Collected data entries

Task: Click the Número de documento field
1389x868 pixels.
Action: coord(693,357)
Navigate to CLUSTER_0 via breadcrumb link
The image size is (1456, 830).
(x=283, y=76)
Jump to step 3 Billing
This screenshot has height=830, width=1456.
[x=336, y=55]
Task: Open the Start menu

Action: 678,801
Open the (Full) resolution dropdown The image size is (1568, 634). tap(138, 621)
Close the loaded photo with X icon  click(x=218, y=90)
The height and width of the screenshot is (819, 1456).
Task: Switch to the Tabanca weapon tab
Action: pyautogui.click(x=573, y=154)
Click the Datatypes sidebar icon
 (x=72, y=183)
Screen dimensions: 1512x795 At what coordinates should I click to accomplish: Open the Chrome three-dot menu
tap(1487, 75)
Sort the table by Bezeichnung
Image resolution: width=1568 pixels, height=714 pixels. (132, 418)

# Exercise requirements:
The line with "Open the (Full)" and all lines after it through the end of the data above: write these out exactly and add nothing.

# Your response:
Open the (Full) resolution dropdown The image size is (1568, 634). tap(138, 621)
Close the loaded photo with X icon  click(x=218, y=90)
The height and width of the screenshot is (819, 1456).
Task: Switch to the Tabanca weapon tab
Action: pyautogui.click(x=573, y=154)
Click the Datatypes sidebar icon
 (x=72, y=183)
Screen dimensions: 1512x795 At what coordinates should I click to accomplish: Open the Chrome three-dot menu
tap(1487, 75)
Sort the table by Bezeichnung
Image resolution: width=1568 pixels, height=714 pixels. (132, 418)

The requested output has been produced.